While there are plenty of exciting opportunities and positives to discuss with automation, there’s been some fear surrounding these kinds of technologies too: a fear of the unknown, a fear of change and an abundance of myths perpetuated about it.

So, I decided to catch up with an expert to tackle this head-on. Andy Goh is an Associate Director within the Corporate Systems domain in Group IT at Singtel. Andy also heads up the RPA Competency Centre, which is an online space where people across Singtel can visit for more information about RPA, access training and discover how it could help them add value for customers and their teams.

Will automation take away all human jobs?

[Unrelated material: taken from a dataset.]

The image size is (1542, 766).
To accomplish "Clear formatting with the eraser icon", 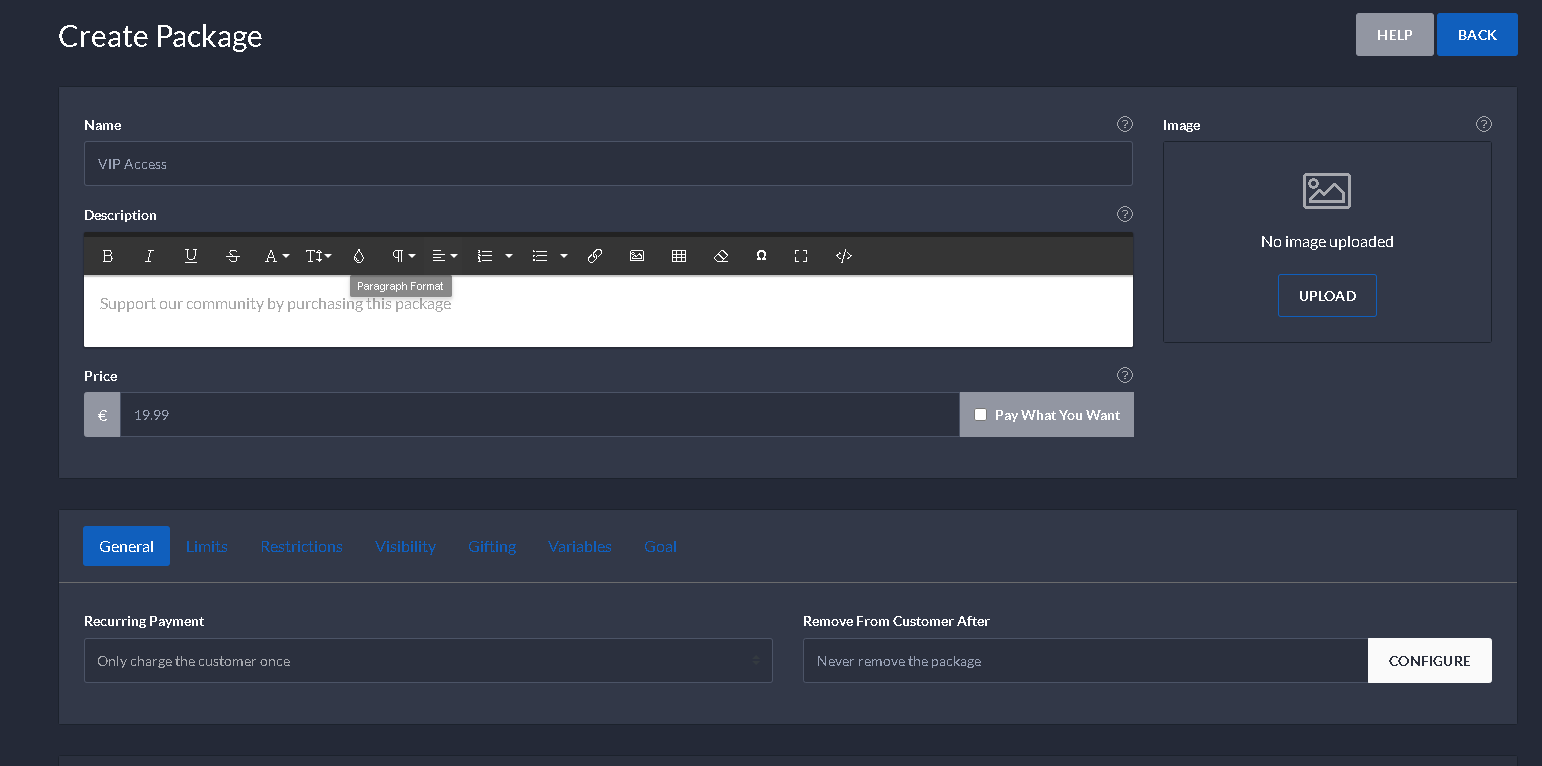I will pos(721,256).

As Andy explained to me, a lot of this negative stigma and fear around automation comes from the fact that we often fail to realise that change is constant, and we need to embrace it.

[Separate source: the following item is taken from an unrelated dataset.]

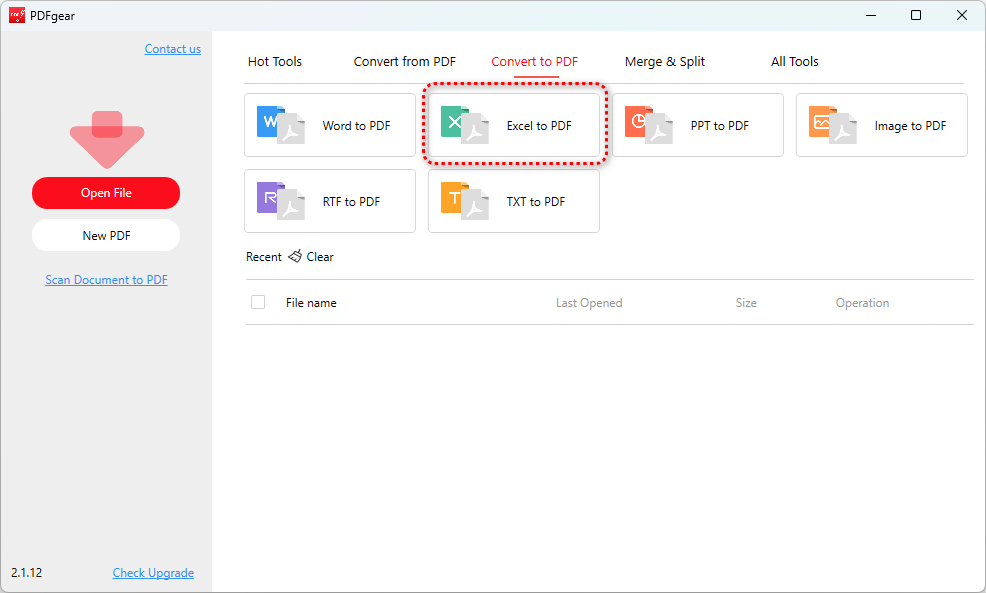Open the PPT to PDF tool icon

pyautogui.click(x=648, y=125)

“With RPA, the only part of your work that can be automated and replaced by bots is the repetitive tasks that do not require much human intervention in the first place,” he said. “The impact of RPA and automation more broadly is similar to what happened during the Industrial Revolution – people will learn new skills when their previous ones are made obsolete.”

Andy’s insights don’t just apply to RPA – they apply to artificial intelligence, chatbots and physical service robots too. Rather than fearing new advancements in automation, we need to redirect our focus towards how we can use it to our advantage, work with them side-by-side and develop new skills for the future. Automation may not be going away anytime soon, but neither are we.

Does automation have the potential to replace us entirely?

Bots don’t have feelings or emotions and can’t feel the depth of the human experience like we can. They have no common sense – we need to build sense into them. Although a bot with emotions sure does make a good plot for a movie or TV show, in reality, they can’t think like we do. Bots follow what they’re programmed to do – nothing more, nothing less. In essence, automated technology does not inherently create sentient beings – they can’t think like humans unless we program it into them (and Andy tells me this can’t be implemented in a sustainable way until Cognitive Automation matures.)

This means that the answer is no – so long as they aren’t programmed to do so, and we’re not quite there yet. The main benefit of automation for a large majority of organisations is the ability to move people away from time-consuming, manual and repetitive tasks and towards other value-add activities. It’s not necessarily about replacing a person with a robot just for the sake of it, but rather about shifting the way we work away from roles centred around these repetitive tasks.

Work with it, not against it

As we’ve seen with every big technological development over the last 100 years, new things lead to new roles. They lead to new career paths and opportunities. Take the internet and computer, for example. Now think about how many new industries, businesses, careers and jobs have been fuelled by them – the list is simply endless.  

In Group IT, our people have an opportunity to work with various new technologies across the automation spectrum such as RPA, artificial intelligence and machine learning. As Andy shared, “the best part about working in Group IT is that I get to be constantly challenged and working with the latest technology.

“It’s a great feeling when you roll out the first bot for colleagues who are new to RPA and they see how much this can really help them and add value to what they do. I believe the world is a better place when technology is applied to help people and businesses, and Singtel provides the opportunity to make a difference.”

Of course, no one can predict the future. But if we focus on how we can embrace automation rather than fear it, we’ll find ourselves in a better position to adapt to the changes that are inevitable as more industries digitise and technology advances.